Santiago me sorprendió revolviendo el paquete de café con el que me distraje.
—¿Y el café?
No había preparado nada. Me abrazó por la espalda.
—El árbol está quedando horrible —dijo riendo.
—Me gusta cómo está quedando.
Sin que me soltara, logré dejar la cafetera lista.
—¿Qué quieres para Navidad?
—Nada. Ya tengo todo lo que quiero.
Me besó detrás de la oreja.
—Pero si estás bondadoso tengo un par de libros en vista.
Escuché su risa ahogada mientras me liberaba para ocuparse de buscar tazas.
Cuando Iris terminó de decorar el árbol no se separó del mismo, se sentó en el piso y su cabeza iba de la película que veía en la televisión al árbol todo el tiempo. Estaba orgullosa de su creación.
Me quedé acompañándola, atraído por la película que veía, una de Disney que también vi cuando era chico, que se me hacía más nostálgica que graciosa. Nunca se presentaban motivos para que dedicara tiempo a hacer algo como eso y, mientras Santiago se ocupaba de la cena, me recosté en el sillón asombrado de lo rápido que transcurrían los años. A mitad de la película, Iris se ocupó de algún detalle del árbol.
—¿Qué vas a pedirle a Papá Noel?
Siguió acomodando algo que solo ella podía considerar como mejorable en el gran caos de adornos.
—Un celular —respondió con seriedad—. Para hablar con papá y mandarle fotos y vídeos.
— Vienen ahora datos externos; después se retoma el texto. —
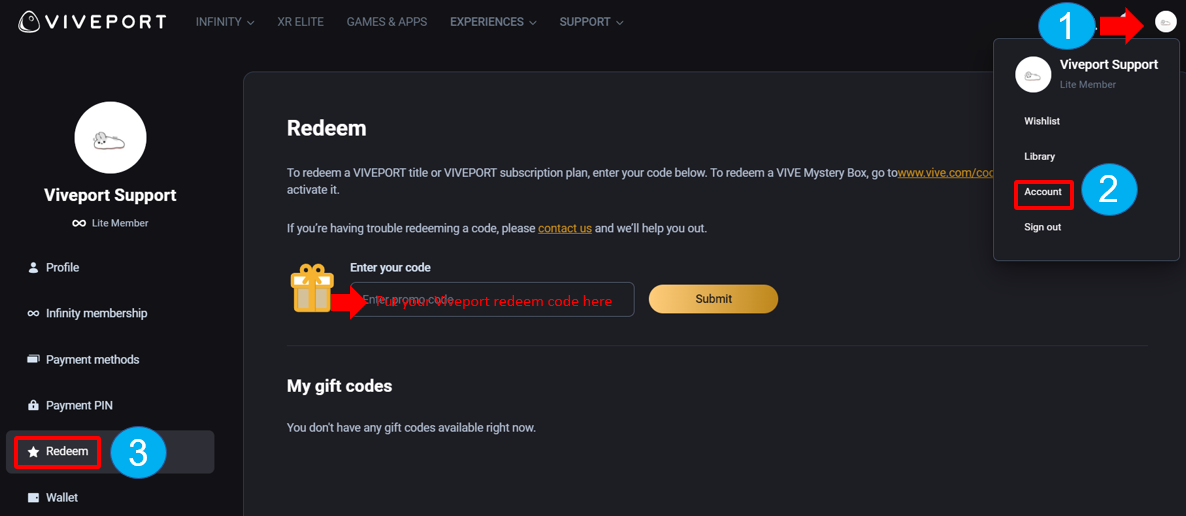Click the Redeem star icon
Image resolution: width=1186 pixels, height=516 pixels.
[33, 452]
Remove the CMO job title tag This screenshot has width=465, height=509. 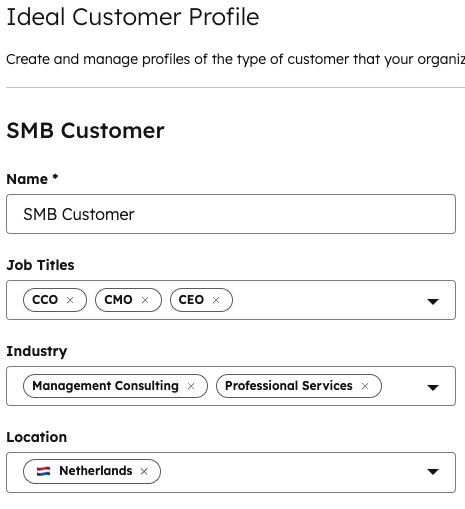[x=145, y=300]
Sus palabras me generaron una presión en el pecho, alguien de su edad debería estar pensando en juguetes y en cosas más insignificantes, pero ella ya tenía preocupaciones. Se dio vuelta a verme.
—¿Tú qué le vas a pedir?
—Un libro.
Se acercó frunciendo el ceño, desaprobando mi respuesta.
—¿Un libro? Que aburrido —acusó con exageración.
—Soy un poco aburrido.
—Un poco —confirmó—. Pero igual te va a traer regalo.
Sonreí ante el extraño conjunto de palabras.
—Gracias.
Quiso darme una especie de palmadita en la cabeza pero con el gesto de quien toca algo sucio. Que me demostrara lástima era nuevo.
Siguió buscando qué más arreglar en su árbol dejando atrás la conversación e ignorando la presencia de su padre que seguía todo con atención. La miraba con ese cariño penoso que le provocaba a veces, la idea del celular no parecía ser una novedad para él. Pero cambió su expresión para dar aviso de la cena.
***
Con motivo de las fiestas que se acercaban, mi madre nos citó a mi hermano y a mí para definir cosas, según ella. Cosas que podría hacer por mensaje pero se negaba a tal informalidad. Entonces nos sentamos a escuchar cómo se quejaba de tener que organizar todo hasta que anunció que nos quería ahí para Navidad porque era la celebración más familiar, además de confirmar si estaríamos también para Año Nuevo. Gabriel no demoró un segundo en alterar la inútil reunión.